▶ _Task requirements_
• 1. In the text on automating Oracle startup and shutdown, what exit status does the sample script return when ORACLE_SID is undefined?
• 2. Continue the text on automating Oracle startup and shutdown from its last line onward.

▶ _Extract provided_
--- START ---

You can further customize these scripts by adding startup and shutdown options (such as shutdown immediate) or SQL statements that show who is currently logged into the Oracle instance.

Automating the Startup and Shutdown Options

With a certain amount of operating system expertise, you can automate the startup and shutdown of your Oracle instance. This can be helpful if you have an operations staff that routinely must start and stop your database instances for basic maintenance (system reboot, offline backup, and so on).

The previous section discussed one possible way to automate startup or shutdown using command scripts. Another, more typical way is to embed these commands in a script that a system operator could run without any knowledge of Oracle commands or SQL*DBA modes. The following is a sample UNIX script for starting an Oracle instance.

#! /bin/sh##########

# filename: oracle_start.sh

###### As Oracle recommends, the first line is to force the script

# to run in the Bourne Shell.

#####

#####

# This script should be run from the Oracle DBA account.

# It assumes that ORACLE_HOME has been defined. If it has not,

# this script will exit with the appropriate error message.

#

# Other assumptions include that your ORACLE_SID has been set before

# running this script.

#

#####

# If ORACLE_HOME = nothing then exit with a status of 1

if [ "${ORACLE_HOME}" = "" ]

then

echo "ORACLE_HOME is undefined. It must be defined before"

echo "continuing."

exit 1

fi

# If ORACLE_SID is undefined, exit with a status of 2

if [ "${ORACLE_SID}" = "" ]

then

echo "ORACLE_SID is undefined. It must be defined before"

echo "continuing."

exit 2

fi

# Check to see if the database is up

# if the sgadef(instance).dbf file is there, the instance is

# running and the startup should NOT proceed

if [ -f "${ORACLE_HOME}/dbs/${ORACLE_SID}.dbf" ]

then

echo "The ${ORACLE_SID} instance of Oracle is running"

echo "You must shutdown before starting up."

exit 3

fi

# The database is not running, so let's start it in normal mode

# using the script we defined in the preceding sections.

# If we cannot find sqldba, then we will exit with an error

if [ -f "${ORACLE_HOME}/bin/sqldba" ]

then

sqldba command="@startup.sql"

else

echo "Could not locate the sqldba executable. Startup cannot"

echo "proceed."

exit 4

fi

# Now let's check to see if it came up.

if [ -f "${ORACLE_HOME}/dbs/${ORACLE_SID}.dbf" ]

then

echo "The instance has now started."

--- END ---

▶ _Record extracts_
--- START ---

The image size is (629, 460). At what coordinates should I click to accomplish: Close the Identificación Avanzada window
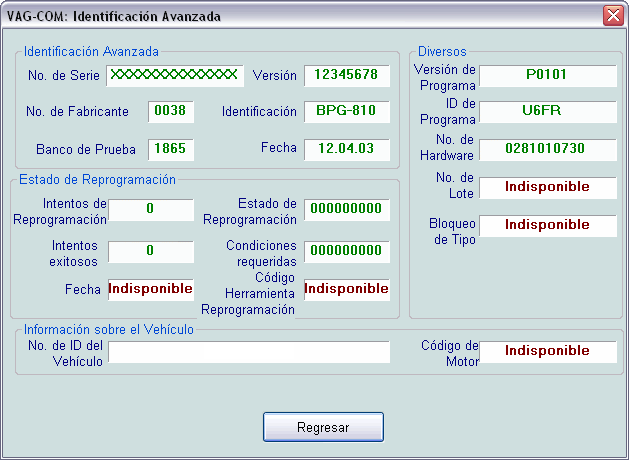coord(612,16)
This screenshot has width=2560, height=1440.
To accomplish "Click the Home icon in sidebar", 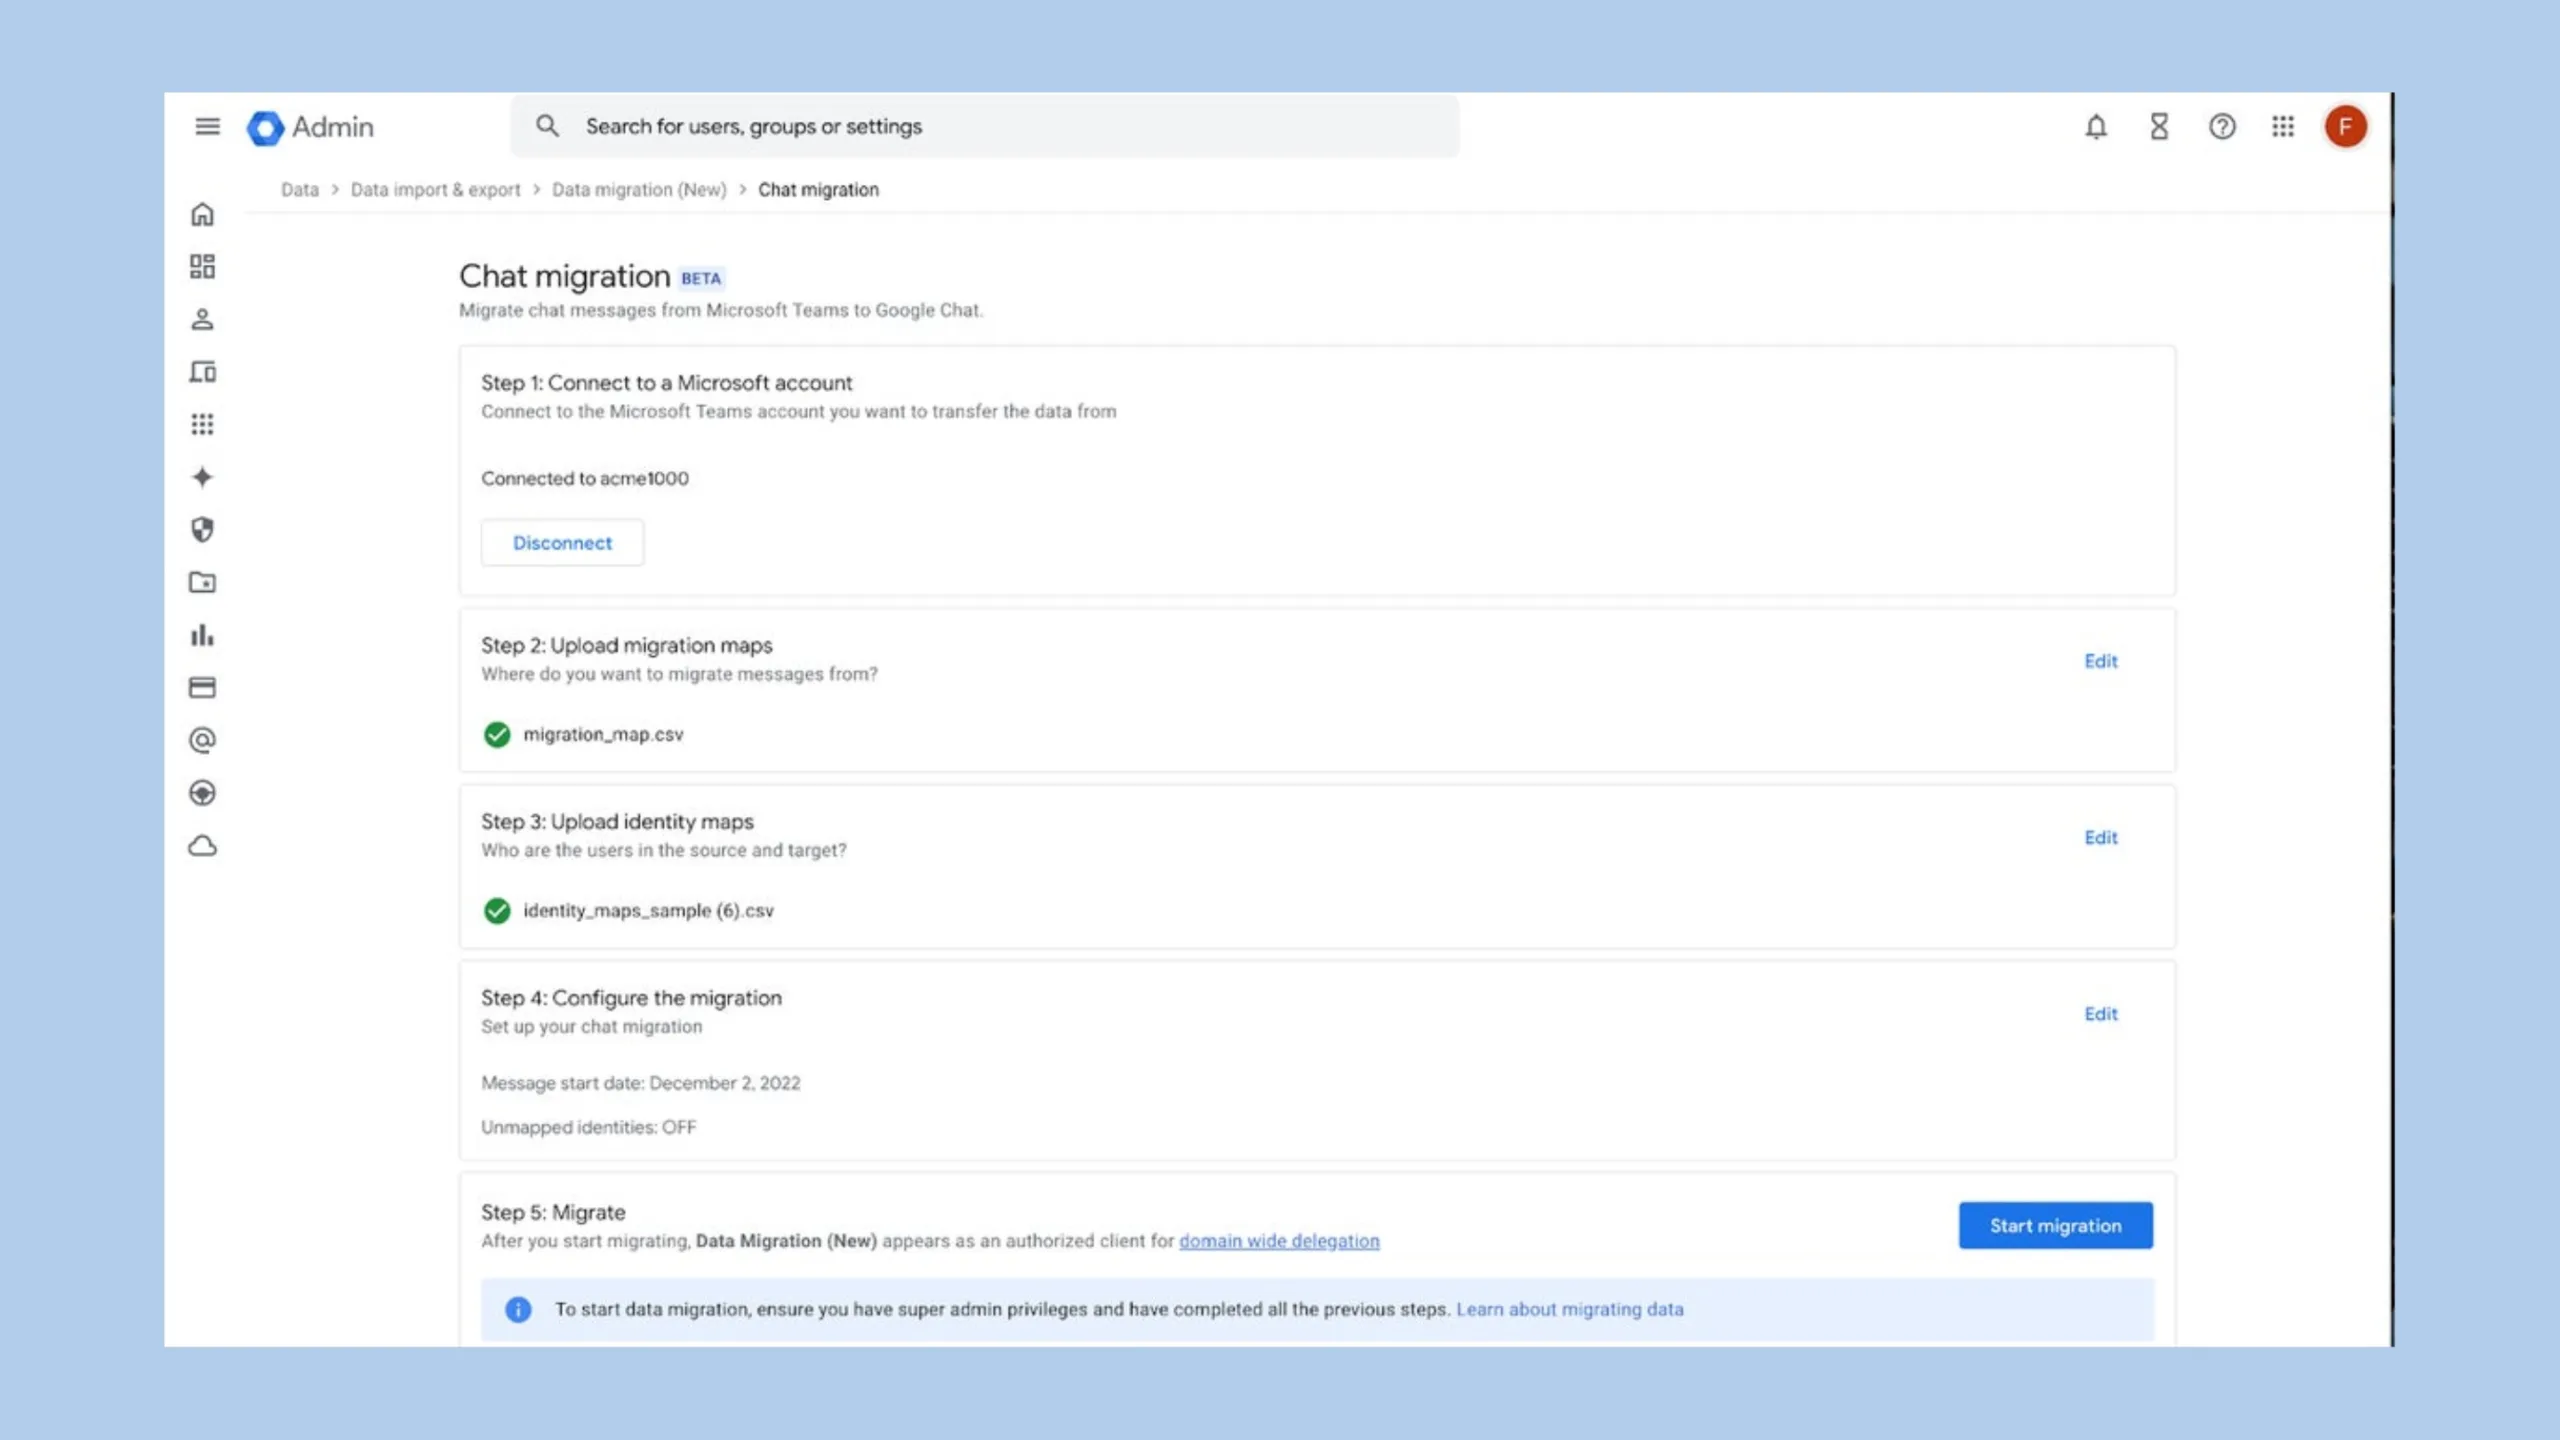I will point(202,214).
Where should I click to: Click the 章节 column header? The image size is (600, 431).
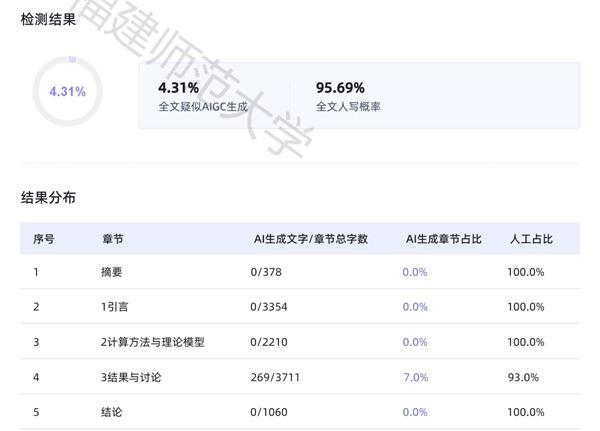click(112, 239)
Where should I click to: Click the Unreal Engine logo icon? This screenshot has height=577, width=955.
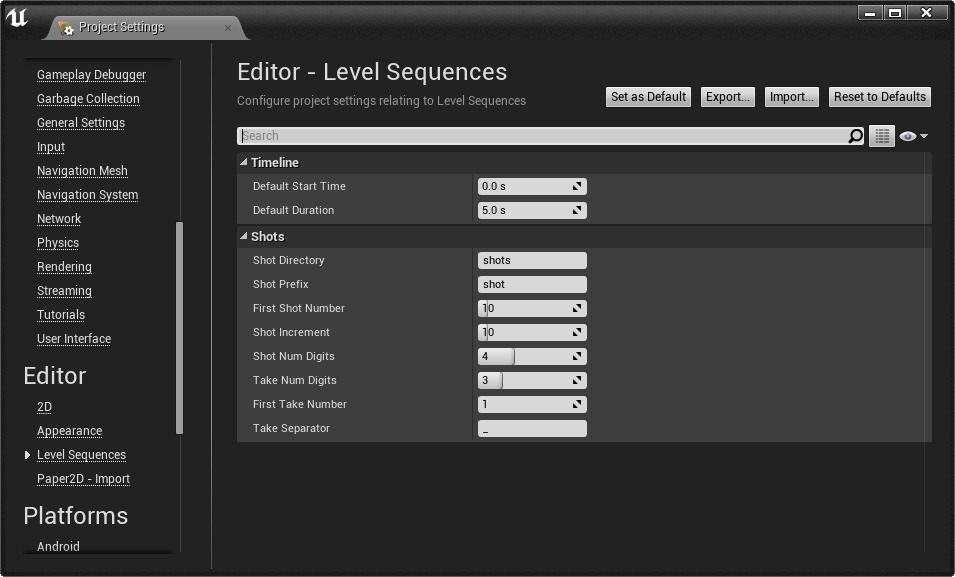pos(17,18)
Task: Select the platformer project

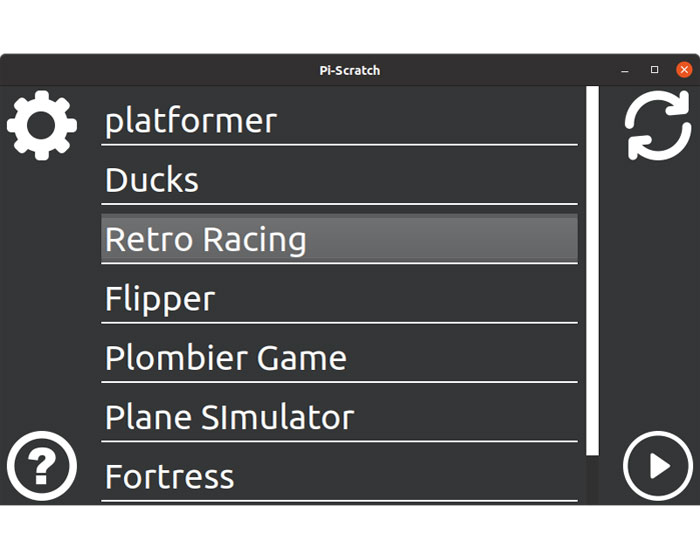Action: pos(339,121)
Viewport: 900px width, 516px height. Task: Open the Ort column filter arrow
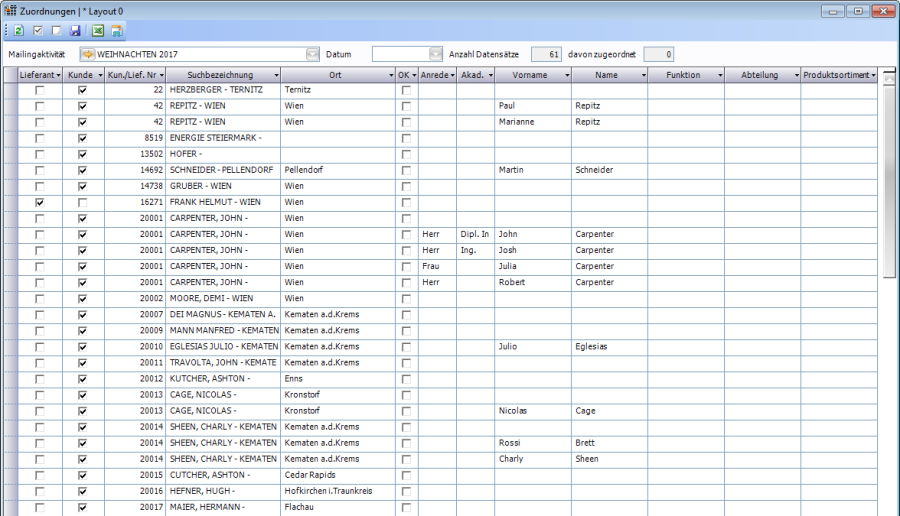390,75
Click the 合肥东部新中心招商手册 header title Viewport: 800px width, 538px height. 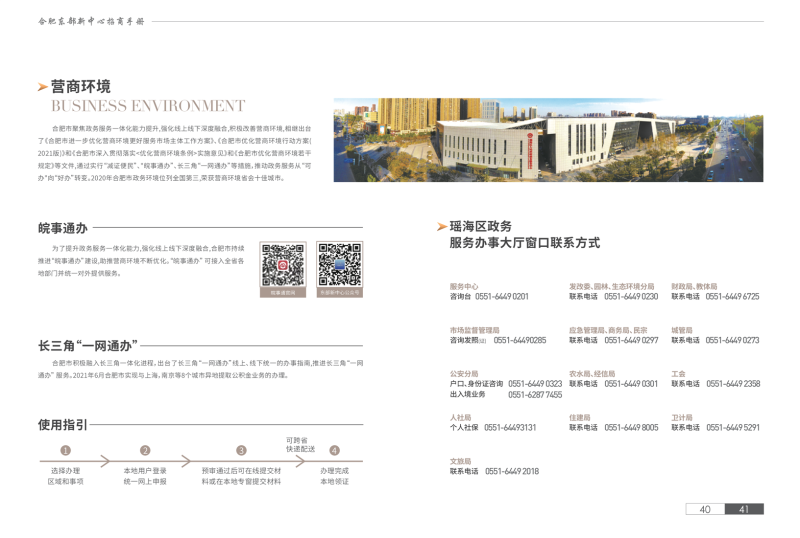(91, 21)
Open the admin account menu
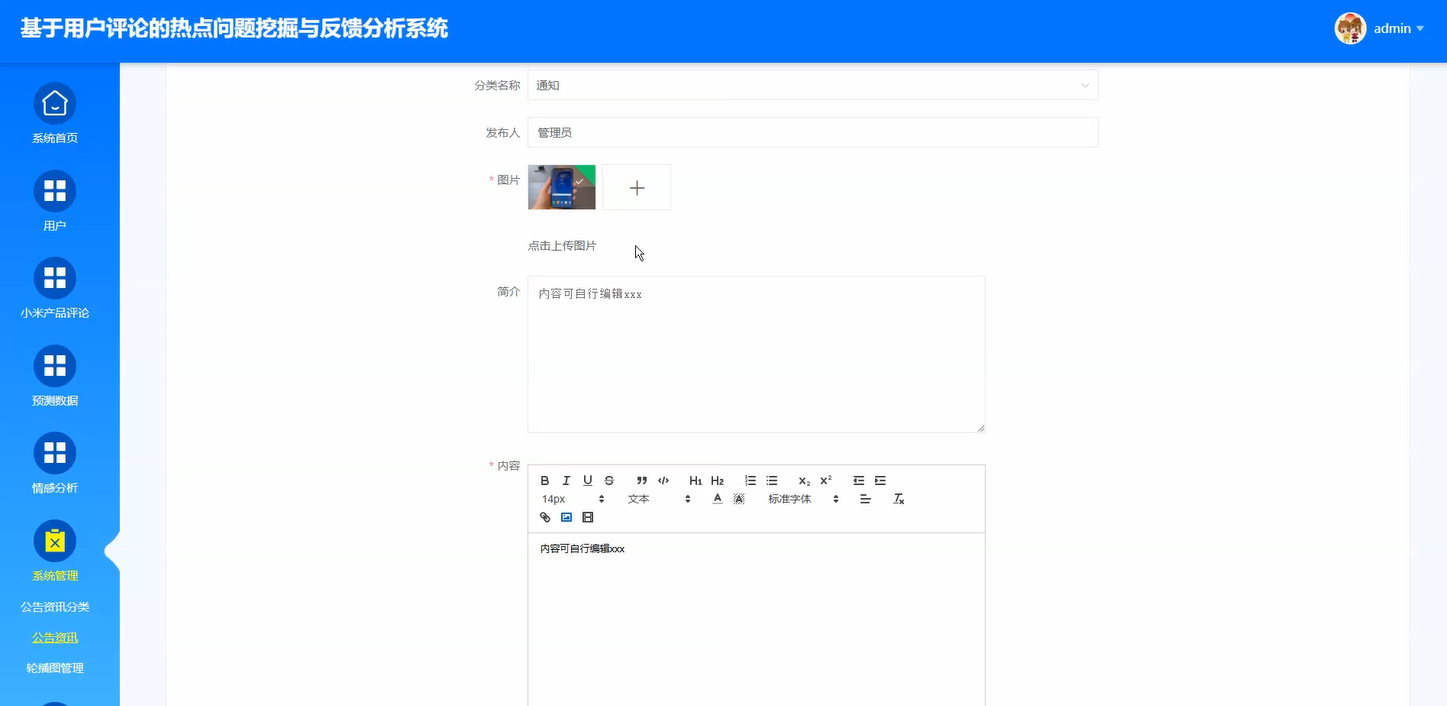This screenshot has height=706, width=1447. pos(1391,28)
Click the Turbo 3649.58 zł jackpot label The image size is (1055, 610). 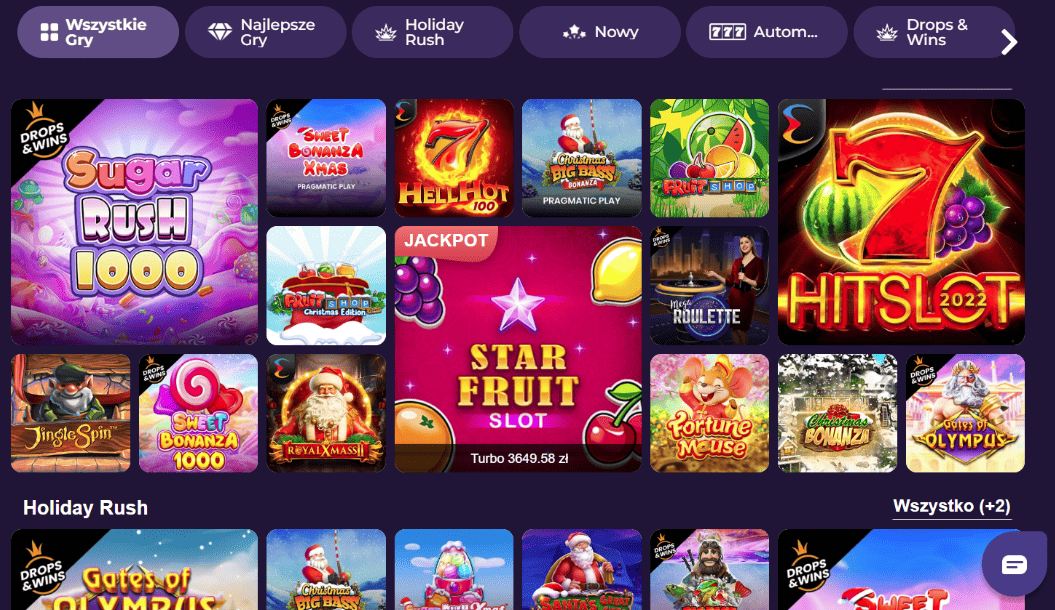519,459
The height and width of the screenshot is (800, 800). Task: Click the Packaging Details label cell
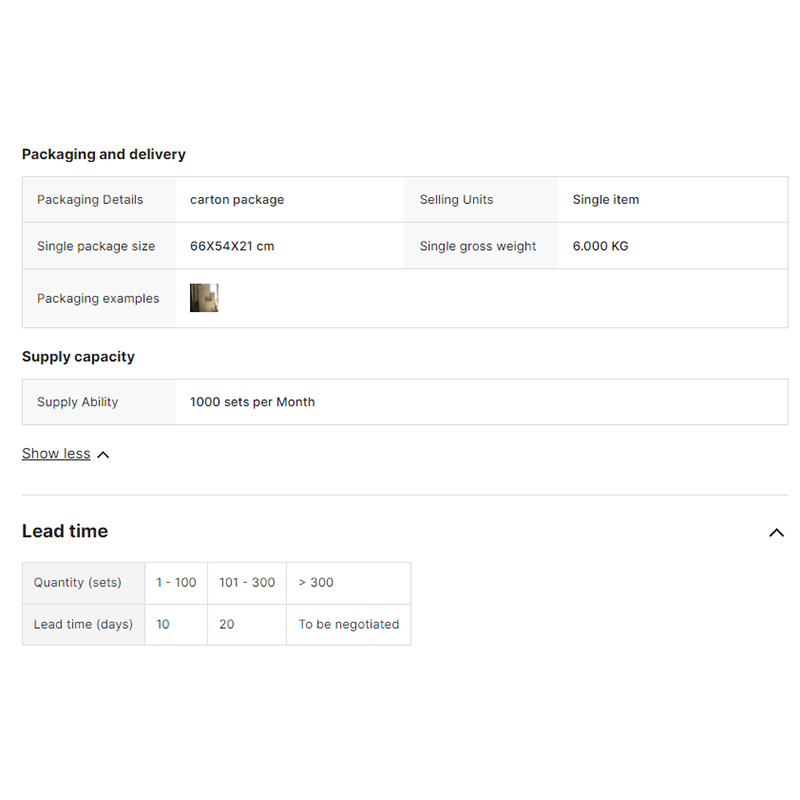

--- END ---

▶ _Final results_
• 1. It exits with a status of 2.

• 2.
else

echo "The instance is NOT started. Please check for errors "

echo "before attempting to restart the database."

exit 5

fi

exit 0

##################################

The following code is a sample shutdown script. This program is almost identical to the startup script except that is uses

shutdown.sql and reverses the logic in checking for the sgadef(instance).dbf file.

#! /bin/sh

##########

# filename: oracle_stop.sh

#####

# As Oracle recommends, the first line is to force the script

# to run in the Bourne Shell.

#####

#####

# This script should be run from the Oracle DBA account.

# It assumes that ORACLE_HOME has been defined. If it has not,

# this script will exit with the appropriate error message.

#

# Other assumptions include that your ORACLE_SID has been set

# before running this script.

#

#####

# If ORACLE_HOME = nothing then exit with a status of 1

if [ "${ORACLE_HOME}" = "" ]

then

echo "ORACLE_HOME is undefined. It must be defined before"

echo "continuing."

exit 1

fi

# If ORACLE_SID is undefined, exit with a status of 2

if [ "${ORACLE_SID}" = "" ]

then

echo "ORACLE_SID is undefined. It must be defined before "

echo "continuing."

exit 2

fi

# Check to see if the database is down

# if the sgadef(instance).dbf file is not there, the instance is

# not running and the shutdown should exit

if [ ! -f "${ORACLE_HOME}/dbs/${ORACLE_SID}.dbf" ]

then

echo "The ${ORACLE_SID} instance of Oracle is not currently

echo "running. You must startup before you can shutdown."

exit 3

fi

# The database is running, so let's do a normal shutdown

# using the script we defined in the preceding sections.

# If we cannot find sqldba, then we will exit with an error

if [ -f "${ORACLE_HOME}/bin/sqldba" ]

then

sqldba command="@shutdown.sql"

else

echo "Cannot locate sqldba. Cannot continue the shutdown."

exit 4

fi

# Now let's check to see if it was shut down

if [ -f "${ORACLE_HOME}/dbs/${ORACLE_SID}.dbf" ]

then

echo "The instance is still running, or an error"

echo "occurred while trying to shutdown the instance."

echo "Please refer to the alert log for any errors that"

echo "might have occurred."

exit 5

else

echo "The instance was shut down."

fi

exit 0

##########

SQL*DBA in Menu Mode

Although there are many arguments about whether a menu interface is faster or more efficient as opposed to an interactive line interface, there is no doubt that a menu interface is much easier to use. Otherwise, you'd have to face memorizing the myriad of

commands that are available to SQL*DBA. First, I discuss the various components of the menu, and then, I discuss exactly what the menus do.

Parts of the Menu

There are four important parts of the display that are pointed out in Figure 7.1.

Figure 7.1. SQL*DBA menu items.

On the menu bar across the top of your screen should appear ten choices: File, Edit, Session, Instance, Storage, Log, Backup, Security, Monitor, and Help. Each of these choices represents a menu or set of menus to assist in executing various SQL*DBA

commands.

Notice that each option has a single underlined letter. These letters, or shortcut keys, are quick picks to the menu option. After navigating to the menu bar, you can type the underlined letter to display that menu selection. When you are familiar with the menus, this option makes menu selection much quicker.

Just below the menu bar is the output window. This window displays the output to each command you type and scrolls down as it fills.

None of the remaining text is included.